Activity ->
Leave out the pictures, and reproduce exactly the lines from the line containing "Image resolution: width=588" through the final line of the entries.

Exercise materials ->
#####

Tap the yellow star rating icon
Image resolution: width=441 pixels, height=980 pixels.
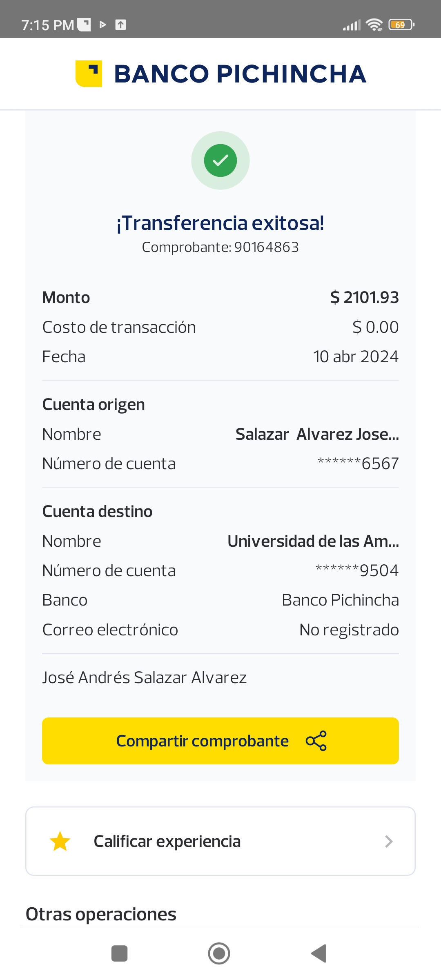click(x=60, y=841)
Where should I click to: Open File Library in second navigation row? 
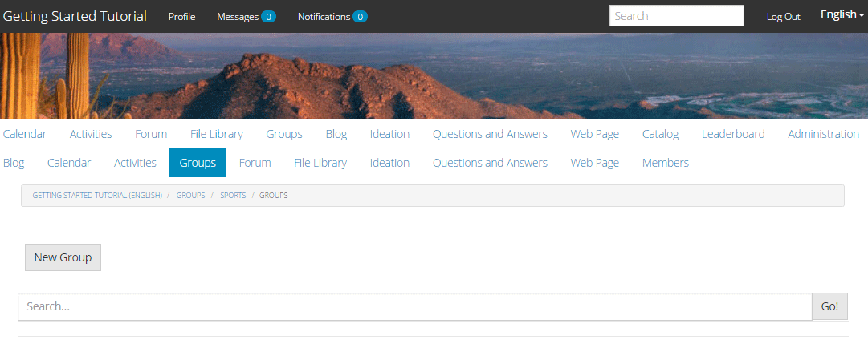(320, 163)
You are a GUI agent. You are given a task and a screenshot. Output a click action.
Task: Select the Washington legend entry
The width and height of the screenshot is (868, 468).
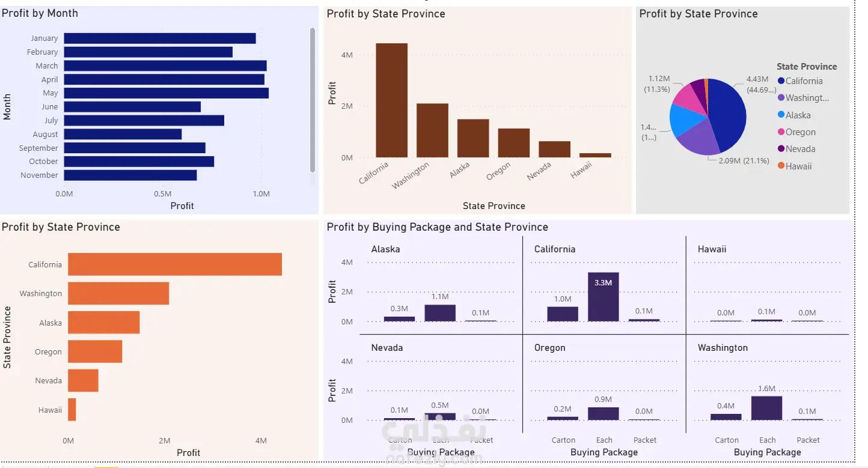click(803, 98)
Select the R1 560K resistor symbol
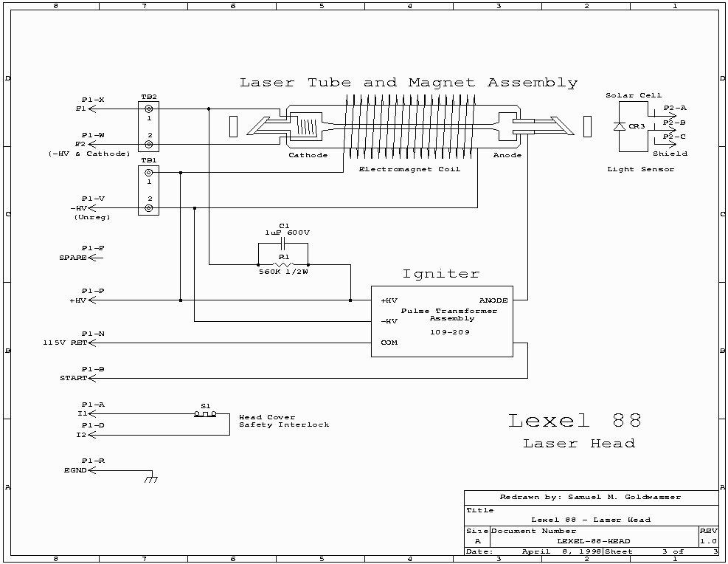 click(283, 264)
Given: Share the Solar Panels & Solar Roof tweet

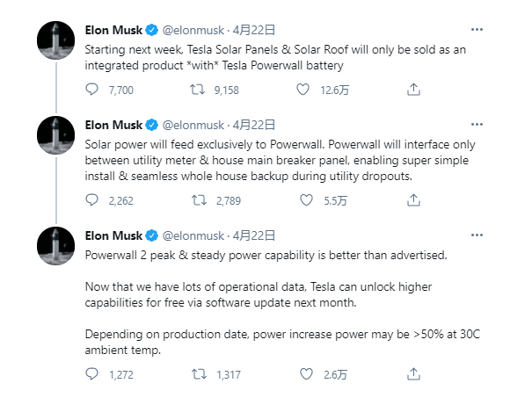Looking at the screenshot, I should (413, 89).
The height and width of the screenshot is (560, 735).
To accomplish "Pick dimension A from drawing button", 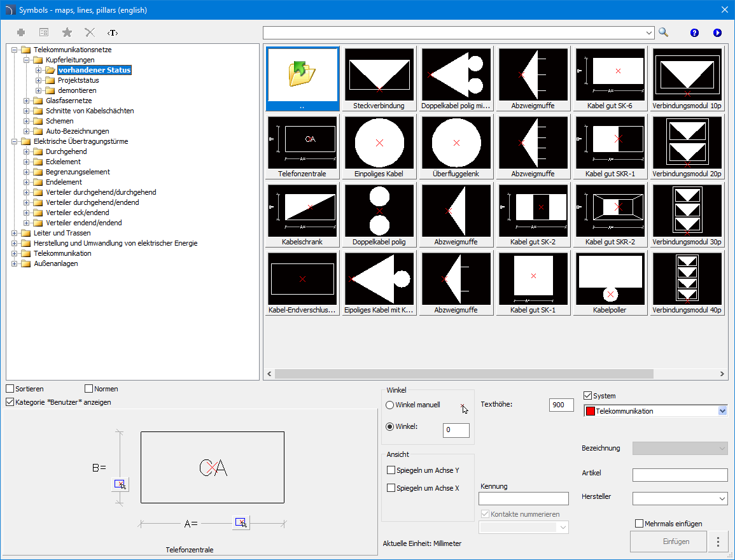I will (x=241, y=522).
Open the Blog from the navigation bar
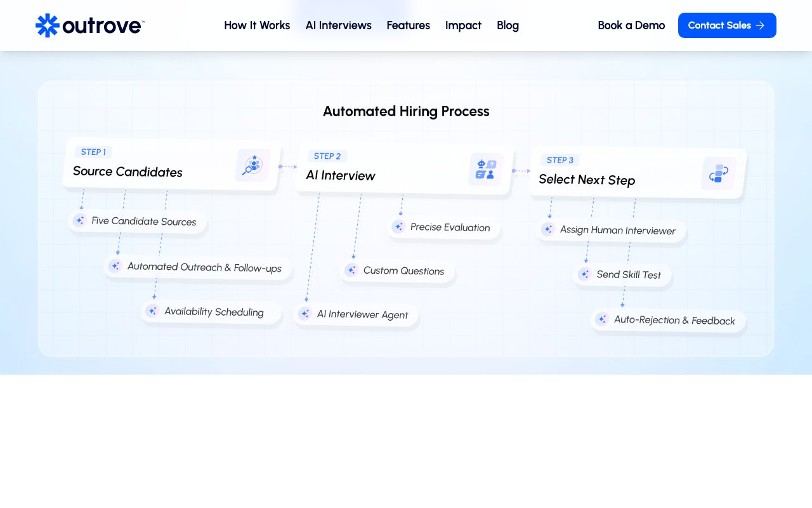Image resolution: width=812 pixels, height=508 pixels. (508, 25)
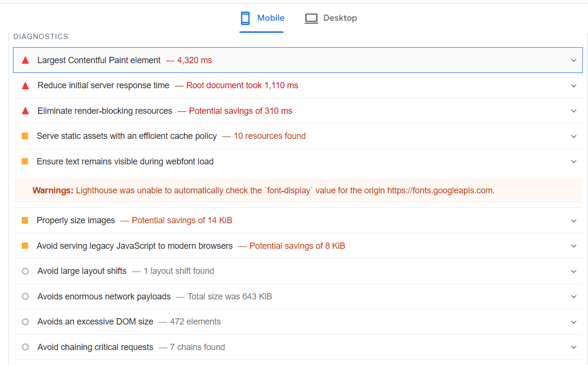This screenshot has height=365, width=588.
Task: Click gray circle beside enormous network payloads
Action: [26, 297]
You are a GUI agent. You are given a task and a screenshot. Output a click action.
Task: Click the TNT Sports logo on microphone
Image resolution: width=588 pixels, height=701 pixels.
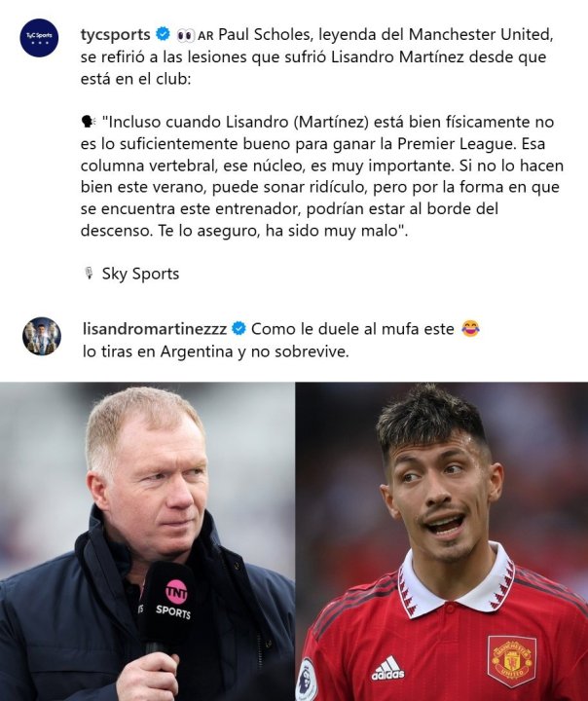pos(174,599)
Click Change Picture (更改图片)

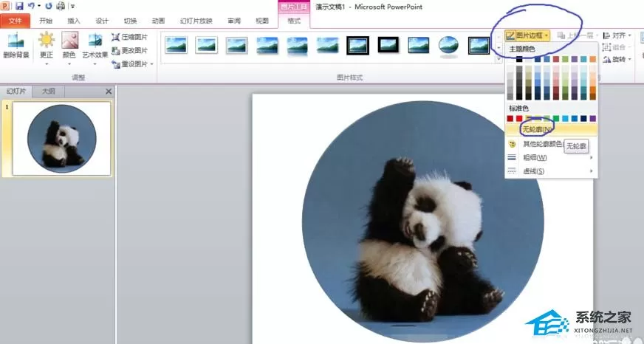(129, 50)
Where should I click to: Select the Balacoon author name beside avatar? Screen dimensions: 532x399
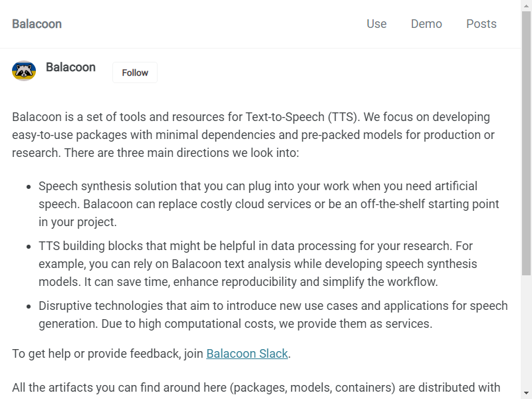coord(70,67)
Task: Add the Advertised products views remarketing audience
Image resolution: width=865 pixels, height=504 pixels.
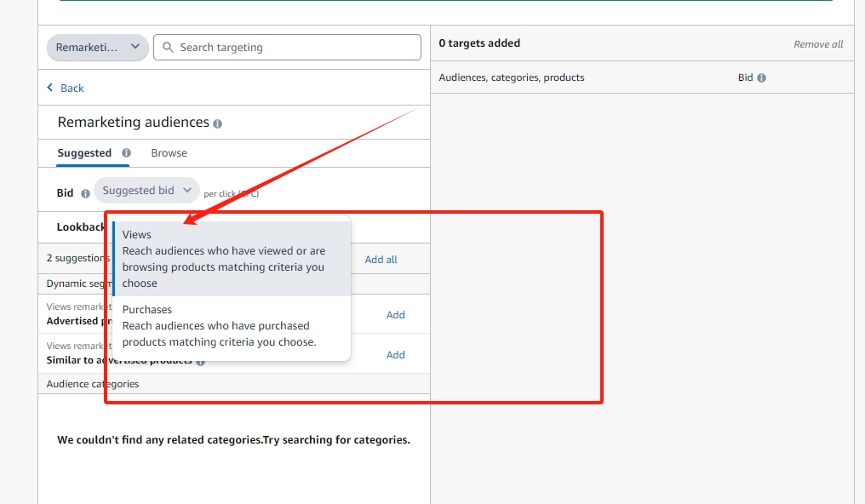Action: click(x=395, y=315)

#####

Task result ->
Image resolution: width=588 pixels, height=701 pixels.
pos(174,599)
Click Change Picture (更改图片)

(129, 50)
Where should I click to: Select the Balacoon author name beside avatar? Screen dimensions: 532x399
coord(70,67)
Task: Add the Advertised products views remarketing audience
Image resolution: width=865 pixels, height=504 pixels.
Action: click(x=395, y=315)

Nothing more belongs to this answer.